▸ **TASK DIRECTIONS**
Repeat nothing but the lines below running from the one containing "Open the Flows section" to the one containing "You are a computer-use agent. 1456x819". Keep both end lines.

▸ **DATASET CONTENT**
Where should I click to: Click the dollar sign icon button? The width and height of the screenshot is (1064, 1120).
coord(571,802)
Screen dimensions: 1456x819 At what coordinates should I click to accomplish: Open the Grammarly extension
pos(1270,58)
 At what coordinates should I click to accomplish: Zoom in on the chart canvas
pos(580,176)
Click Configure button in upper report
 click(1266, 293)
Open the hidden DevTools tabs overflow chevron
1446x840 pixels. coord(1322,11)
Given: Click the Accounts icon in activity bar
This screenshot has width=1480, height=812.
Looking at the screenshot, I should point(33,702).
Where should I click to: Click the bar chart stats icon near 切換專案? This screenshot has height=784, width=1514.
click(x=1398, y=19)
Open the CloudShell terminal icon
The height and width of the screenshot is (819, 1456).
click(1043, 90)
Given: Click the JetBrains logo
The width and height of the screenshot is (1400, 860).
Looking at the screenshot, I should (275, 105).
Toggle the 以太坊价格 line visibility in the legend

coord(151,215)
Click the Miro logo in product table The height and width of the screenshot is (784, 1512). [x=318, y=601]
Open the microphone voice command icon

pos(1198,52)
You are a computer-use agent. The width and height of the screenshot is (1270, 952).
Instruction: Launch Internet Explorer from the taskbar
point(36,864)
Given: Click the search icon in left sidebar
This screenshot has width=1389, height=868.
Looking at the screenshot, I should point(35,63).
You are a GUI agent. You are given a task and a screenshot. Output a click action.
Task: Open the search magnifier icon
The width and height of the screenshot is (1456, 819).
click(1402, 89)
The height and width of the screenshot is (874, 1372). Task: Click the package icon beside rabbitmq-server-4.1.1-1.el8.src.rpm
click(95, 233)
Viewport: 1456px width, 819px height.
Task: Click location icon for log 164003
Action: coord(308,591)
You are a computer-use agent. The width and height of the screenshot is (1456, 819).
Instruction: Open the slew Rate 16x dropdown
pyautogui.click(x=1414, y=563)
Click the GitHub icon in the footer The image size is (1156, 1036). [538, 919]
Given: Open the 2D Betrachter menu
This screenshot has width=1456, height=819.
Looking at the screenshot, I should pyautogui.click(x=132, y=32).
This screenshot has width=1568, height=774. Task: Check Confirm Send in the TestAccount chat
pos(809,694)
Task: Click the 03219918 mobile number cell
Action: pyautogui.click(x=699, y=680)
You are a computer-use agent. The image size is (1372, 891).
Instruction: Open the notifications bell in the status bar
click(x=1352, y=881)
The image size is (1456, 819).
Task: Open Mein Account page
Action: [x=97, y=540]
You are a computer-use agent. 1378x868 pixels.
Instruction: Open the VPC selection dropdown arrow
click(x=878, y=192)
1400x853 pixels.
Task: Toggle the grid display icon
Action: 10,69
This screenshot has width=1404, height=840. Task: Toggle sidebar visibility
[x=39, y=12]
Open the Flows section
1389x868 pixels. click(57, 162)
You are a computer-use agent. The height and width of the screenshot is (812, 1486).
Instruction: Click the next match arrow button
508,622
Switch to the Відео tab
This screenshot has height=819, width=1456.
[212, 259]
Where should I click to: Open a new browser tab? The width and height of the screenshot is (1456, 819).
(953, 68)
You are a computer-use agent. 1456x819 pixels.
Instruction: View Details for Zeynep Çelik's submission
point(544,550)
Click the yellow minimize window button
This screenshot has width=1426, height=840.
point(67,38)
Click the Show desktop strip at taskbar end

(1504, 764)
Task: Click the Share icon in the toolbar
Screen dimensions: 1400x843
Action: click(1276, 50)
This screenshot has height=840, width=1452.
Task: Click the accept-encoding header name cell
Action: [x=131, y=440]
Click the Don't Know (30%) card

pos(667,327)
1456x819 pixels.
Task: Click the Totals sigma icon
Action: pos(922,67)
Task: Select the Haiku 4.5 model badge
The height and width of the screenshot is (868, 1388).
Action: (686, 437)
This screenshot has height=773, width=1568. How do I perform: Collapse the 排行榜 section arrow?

▸ **SOLUTION TO THIS TASK**
Open the Flows section
1389x868 pixels. click(57, 162)
You are a computer-use agent. The height and width of the screenshot is (812, 1486).
Instruction: Click the next match arrow button
508,622
Switch to the Відео tab
This screenshot has height=819, width=1456.
[212, 259]
Where should I click to: Open a new browser tab? The width and height of the screenshot is (1456, 819).
(953, 68)
You are a computer-use agent. 1456x819 pixels.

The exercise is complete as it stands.